- _What you should do_
In the entries below, find the line with "This screenshot has height=491, width=482." and print exactly every line from there up to and including the line with "Given: Expand the Оформление details link", with no other lines.

- _Source material_
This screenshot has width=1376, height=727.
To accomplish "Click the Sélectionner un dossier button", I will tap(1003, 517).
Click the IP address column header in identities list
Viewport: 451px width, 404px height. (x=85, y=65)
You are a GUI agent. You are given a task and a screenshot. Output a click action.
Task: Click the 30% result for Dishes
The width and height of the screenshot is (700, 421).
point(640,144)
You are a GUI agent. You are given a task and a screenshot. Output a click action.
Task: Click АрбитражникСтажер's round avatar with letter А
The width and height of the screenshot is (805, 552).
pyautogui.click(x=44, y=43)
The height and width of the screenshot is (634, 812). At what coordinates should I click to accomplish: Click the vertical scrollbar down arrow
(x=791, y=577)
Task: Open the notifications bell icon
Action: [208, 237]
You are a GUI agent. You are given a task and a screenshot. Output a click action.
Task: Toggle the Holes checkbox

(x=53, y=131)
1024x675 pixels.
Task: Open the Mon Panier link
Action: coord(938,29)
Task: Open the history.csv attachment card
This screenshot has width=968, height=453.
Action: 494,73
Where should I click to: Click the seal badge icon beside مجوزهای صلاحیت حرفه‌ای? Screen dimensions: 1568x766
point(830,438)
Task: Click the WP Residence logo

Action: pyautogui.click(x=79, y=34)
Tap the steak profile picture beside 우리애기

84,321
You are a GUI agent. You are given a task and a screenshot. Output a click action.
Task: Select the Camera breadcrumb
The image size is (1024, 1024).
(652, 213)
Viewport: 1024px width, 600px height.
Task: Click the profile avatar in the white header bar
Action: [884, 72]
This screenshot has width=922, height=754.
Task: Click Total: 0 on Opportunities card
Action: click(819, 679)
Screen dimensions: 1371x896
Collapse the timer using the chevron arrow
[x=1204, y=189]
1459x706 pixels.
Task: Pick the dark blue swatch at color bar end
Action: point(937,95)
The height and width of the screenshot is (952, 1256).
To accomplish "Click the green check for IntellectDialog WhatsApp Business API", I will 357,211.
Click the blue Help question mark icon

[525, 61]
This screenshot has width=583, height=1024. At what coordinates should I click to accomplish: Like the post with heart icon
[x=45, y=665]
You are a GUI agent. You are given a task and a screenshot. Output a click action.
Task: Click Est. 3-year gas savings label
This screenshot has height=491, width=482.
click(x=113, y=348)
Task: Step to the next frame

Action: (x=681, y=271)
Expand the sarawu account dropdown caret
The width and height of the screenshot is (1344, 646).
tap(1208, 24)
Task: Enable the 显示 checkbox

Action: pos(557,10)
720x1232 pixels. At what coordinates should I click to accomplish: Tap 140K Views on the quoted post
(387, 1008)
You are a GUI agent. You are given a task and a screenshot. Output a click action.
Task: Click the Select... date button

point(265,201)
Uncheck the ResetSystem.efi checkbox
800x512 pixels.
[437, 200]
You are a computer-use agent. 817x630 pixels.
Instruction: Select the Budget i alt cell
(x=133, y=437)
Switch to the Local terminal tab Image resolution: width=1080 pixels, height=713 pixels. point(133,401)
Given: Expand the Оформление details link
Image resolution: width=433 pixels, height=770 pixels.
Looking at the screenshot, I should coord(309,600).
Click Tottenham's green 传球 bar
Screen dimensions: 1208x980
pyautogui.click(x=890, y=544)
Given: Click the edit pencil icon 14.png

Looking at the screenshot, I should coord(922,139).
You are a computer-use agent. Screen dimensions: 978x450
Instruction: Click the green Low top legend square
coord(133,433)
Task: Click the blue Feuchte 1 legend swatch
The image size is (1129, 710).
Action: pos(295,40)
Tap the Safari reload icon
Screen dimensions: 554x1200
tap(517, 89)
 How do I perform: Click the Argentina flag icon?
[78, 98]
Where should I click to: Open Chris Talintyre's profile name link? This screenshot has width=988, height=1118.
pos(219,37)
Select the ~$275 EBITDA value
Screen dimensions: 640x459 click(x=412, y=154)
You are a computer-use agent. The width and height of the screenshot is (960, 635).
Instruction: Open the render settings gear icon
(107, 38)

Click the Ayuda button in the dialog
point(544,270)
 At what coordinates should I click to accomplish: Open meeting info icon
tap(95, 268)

- _Exercise answer_
This screenshot has height=491, width=482.
click(x=113, y=348)
Task: Step to the next frame

Action: (x=681, y=271)
Expand the sarawu account dropdown caret
The width and height of the screenshot is (1344, 646).
tap(1208, 24)
Task: Enable the 显示 checkbox

Action: pos(557,10)
720x1232 pixels. At what coordinates should I click to accomplish: Tap 140K Views on the quoted post
(387, 1008)
You are a GUI agent. You are given a task and a screenshot. Output a click action.
Task: Click the Select... date button

point(265,201)
Uncheck the ResetSystem.efi checkbox
800x512 pixels.
[437, 200]
You are a computer-use agent. 817x630 pixels.
Instruction: Select the Budget i alt cell
(x=133, y=437)
Switch to the Local terminal tab Image resolution: width=1080 pixels, height=713 pixels. point(133,401)
Given: Expand the Оформление details link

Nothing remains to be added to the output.